Los Angeles could be a good option

Furthermore, Los Angeles to Europe air cargo rates could be on the rise if ocean shippers get creative and adopt a sea-air mode from China to Europe via Los Angeles. This could be an even more cost-efficient option compared to sea-air mode vis Dubai.

On 14 January, ocean spot rate from China to Los Angeles was USD 2849 per FEU dry container, a further USD 636 lower than the ocean spot rate from China to Dubai. The air cargo spot rate for general cargo (from Los Angeles to Europe) stood at only USD 0.98 per kg in the week ending 14 January, which was the cheapest air freight option compared to China to Europe and Middle East to Europe air freight rates.

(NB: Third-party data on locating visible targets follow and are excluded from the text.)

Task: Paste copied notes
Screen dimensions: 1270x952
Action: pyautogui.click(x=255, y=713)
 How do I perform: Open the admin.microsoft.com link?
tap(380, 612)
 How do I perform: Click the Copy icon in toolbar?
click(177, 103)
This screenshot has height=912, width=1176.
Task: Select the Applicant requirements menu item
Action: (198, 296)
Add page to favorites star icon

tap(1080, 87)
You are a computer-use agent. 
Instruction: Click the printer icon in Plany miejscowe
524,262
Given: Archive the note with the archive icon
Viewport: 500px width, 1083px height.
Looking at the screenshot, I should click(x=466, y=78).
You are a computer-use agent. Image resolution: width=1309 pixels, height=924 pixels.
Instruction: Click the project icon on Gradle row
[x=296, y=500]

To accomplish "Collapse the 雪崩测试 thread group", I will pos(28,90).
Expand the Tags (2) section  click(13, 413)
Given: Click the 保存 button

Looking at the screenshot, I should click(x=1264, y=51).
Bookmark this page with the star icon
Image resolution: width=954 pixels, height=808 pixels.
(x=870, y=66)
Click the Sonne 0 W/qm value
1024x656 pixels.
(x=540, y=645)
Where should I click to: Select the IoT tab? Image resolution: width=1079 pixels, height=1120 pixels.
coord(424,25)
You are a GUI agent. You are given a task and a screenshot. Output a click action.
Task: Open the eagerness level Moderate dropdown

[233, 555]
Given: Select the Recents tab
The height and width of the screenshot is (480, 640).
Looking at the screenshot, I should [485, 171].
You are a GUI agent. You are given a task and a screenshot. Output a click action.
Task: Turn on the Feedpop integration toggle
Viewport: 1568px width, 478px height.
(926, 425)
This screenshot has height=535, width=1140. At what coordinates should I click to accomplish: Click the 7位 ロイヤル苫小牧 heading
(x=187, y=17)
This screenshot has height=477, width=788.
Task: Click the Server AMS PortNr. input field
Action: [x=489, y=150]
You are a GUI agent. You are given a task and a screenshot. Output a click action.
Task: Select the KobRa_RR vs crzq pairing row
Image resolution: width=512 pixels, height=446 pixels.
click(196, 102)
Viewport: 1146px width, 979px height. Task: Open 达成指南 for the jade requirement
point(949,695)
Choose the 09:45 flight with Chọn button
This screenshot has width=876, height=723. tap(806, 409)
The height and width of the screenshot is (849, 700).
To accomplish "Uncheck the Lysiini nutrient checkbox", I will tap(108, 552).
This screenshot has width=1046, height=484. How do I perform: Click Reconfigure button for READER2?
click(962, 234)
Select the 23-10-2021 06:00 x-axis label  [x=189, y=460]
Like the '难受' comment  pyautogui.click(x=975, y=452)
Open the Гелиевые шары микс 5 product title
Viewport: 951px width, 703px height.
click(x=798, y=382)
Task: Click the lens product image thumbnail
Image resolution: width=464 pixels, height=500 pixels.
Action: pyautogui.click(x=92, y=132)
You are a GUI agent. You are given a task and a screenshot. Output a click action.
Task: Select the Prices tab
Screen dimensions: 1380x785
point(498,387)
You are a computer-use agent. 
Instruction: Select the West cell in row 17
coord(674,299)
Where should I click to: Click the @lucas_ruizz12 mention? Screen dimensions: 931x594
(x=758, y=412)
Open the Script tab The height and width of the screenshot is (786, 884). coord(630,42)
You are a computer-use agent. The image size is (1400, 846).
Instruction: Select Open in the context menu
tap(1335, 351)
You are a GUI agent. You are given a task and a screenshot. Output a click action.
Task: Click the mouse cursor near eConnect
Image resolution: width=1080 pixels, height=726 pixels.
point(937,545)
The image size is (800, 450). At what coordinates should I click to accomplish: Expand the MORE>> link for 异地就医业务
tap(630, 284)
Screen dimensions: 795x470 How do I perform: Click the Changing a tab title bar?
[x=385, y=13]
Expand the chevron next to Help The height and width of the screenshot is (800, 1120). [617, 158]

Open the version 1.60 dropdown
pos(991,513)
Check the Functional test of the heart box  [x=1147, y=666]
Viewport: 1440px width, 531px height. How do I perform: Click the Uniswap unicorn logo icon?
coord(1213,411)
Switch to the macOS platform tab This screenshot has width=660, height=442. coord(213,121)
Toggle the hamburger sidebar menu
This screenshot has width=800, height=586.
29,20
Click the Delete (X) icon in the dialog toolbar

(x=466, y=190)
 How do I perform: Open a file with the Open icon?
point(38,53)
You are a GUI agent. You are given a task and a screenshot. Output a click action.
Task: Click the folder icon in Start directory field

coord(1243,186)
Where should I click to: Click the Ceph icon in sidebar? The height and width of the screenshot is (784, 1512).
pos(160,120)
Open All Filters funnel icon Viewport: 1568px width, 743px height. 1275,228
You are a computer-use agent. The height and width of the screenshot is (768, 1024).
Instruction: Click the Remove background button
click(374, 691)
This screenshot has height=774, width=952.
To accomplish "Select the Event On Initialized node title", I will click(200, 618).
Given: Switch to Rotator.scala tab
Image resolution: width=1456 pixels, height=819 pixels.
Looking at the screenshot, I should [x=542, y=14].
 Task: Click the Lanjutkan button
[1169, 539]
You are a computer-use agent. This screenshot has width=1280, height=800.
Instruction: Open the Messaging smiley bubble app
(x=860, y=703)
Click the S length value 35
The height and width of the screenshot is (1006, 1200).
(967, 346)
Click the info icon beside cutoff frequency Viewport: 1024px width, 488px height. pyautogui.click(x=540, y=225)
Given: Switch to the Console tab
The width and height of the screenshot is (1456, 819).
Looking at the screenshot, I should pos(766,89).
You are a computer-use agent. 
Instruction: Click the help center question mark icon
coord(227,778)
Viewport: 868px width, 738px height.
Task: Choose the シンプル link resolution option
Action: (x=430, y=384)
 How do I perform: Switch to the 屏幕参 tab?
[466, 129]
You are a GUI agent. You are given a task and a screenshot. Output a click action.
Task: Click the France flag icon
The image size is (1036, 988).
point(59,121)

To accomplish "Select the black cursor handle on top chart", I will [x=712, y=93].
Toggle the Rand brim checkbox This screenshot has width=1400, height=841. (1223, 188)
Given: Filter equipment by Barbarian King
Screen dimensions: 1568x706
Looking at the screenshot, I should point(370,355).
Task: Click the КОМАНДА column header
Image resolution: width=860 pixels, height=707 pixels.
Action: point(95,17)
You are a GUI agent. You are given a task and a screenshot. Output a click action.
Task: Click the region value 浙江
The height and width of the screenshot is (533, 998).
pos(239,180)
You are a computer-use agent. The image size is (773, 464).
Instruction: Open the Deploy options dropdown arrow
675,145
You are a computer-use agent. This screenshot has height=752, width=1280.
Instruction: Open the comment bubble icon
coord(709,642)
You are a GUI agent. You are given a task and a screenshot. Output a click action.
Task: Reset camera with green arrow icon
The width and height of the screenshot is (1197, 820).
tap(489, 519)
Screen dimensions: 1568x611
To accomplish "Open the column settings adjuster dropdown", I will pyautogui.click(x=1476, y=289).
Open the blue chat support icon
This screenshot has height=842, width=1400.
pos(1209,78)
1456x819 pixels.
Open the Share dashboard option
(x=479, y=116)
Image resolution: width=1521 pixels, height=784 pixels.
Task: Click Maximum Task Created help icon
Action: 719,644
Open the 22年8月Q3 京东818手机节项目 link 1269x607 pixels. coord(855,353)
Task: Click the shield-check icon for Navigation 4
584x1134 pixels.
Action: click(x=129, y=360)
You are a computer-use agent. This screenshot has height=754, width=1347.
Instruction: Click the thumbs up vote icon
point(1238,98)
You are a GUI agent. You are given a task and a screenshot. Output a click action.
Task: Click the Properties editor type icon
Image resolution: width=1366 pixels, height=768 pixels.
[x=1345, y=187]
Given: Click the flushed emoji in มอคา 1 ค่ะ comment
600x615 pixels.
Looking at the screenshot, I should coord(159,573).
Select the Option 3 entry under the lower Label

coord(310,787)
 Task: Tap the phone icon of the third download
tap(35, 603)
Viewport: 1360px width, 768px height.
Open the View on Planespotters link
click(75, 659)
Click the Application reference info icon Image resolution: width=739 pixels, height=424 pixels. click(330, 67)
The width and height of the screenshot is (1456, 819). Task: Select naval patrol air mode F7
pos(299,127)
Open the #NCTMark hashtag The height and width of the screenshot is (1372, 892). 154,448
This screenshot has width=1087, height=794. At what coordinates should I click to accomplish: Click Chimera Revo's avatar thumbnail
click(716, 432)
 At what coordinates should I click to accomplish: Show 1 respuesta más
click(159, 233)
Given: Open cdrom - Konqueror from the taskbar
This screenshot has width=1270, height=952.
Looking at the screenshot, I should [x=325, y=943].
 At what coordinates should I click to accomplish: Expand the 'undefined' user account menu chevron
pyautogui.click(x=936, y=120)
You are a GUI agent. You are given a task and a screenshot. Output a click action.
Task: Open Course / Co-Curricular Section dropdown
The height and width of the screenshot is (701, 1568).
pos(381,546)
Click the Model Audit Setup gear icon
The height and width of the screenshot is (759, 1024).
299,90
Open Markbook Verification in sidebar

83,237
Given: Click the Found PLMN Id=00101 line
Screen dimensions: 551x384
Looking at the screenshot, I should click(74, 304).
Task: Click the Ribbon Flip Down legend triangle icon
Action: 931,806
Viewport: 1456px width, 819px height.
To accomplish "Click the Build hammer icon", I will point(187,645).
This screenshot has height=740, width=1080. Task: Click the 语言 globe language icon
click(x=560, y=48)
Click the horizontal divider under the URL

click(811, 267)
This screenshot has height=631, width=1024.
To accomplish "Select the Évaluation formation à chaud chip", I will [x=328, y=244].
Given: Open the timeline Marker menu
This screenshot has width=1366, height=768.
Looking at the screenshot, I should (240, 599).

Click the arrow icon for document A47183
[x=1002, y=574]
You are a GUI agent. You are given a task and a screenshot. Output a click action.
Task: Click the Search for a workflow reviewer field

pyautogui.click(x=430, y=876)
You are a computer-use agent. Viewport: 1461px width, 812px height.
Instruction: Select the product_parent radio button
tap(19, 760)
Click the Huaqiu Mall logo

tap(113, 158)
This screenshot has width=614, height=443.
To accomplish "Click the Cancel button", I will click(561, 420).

So, the total freight cost for the sea-air mode via Los Angeles would be USD 1.33 per kg, only 2.6 times the pure ocean freight rate from China to Europe (USD 0.52 per kg), with a transit time shortened by around five days compared to sea-air via Dubai. In short, shipping sea-air via Los Angeles is less costly and faster when compared to a modal shift in Dubai.

Global air freight shippers should monitor the situation closely and be prepared for possible disruptions. The Red Sea crisis poses a serious threat to the ocean shipping on Asia to Europe routes and could extend beyond the immediate routes for air freight and into other trades.